§ **PROBLEM DESCRIPTION**
An exact copy of the records below is required, and it must contain no pictures.

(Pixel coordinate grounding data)
Start of Block
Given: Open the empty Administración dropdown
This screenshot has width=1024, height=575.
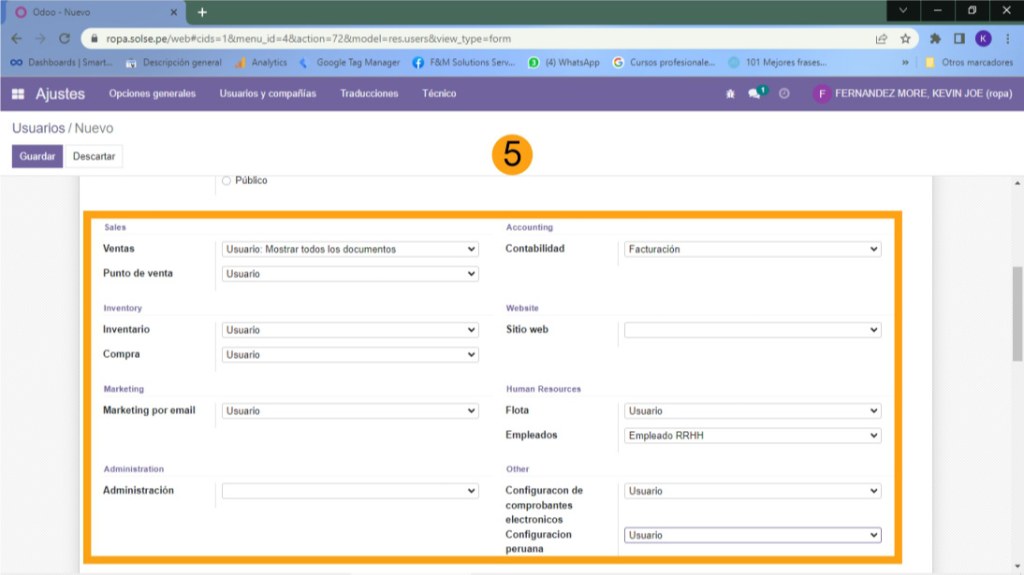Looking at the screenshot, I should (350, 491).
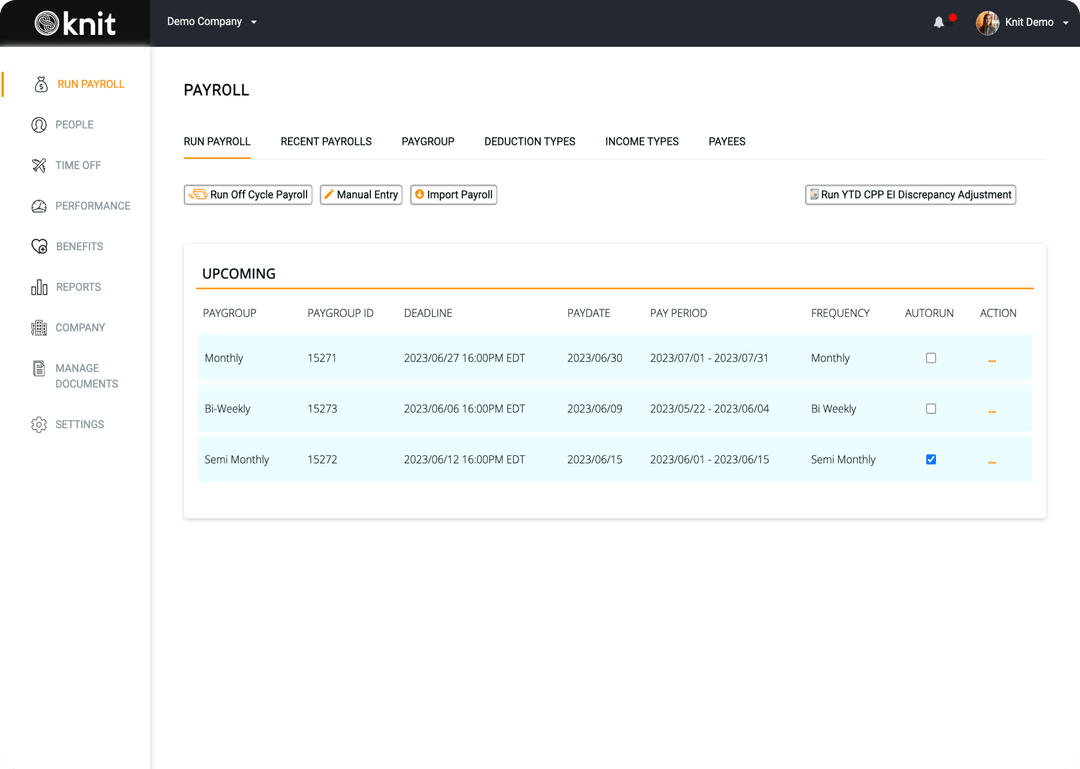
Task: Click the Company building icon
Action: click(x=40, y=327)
End of Block
§ **ANSWER TO THE PROBLEM**
Given: Open the empty Administración dropdown
This screenshot has width=1024, height=575.
Looking at the screenshot, I should (350, 491).
Task: Click the Company building icon
Action: click(x=40, y=327)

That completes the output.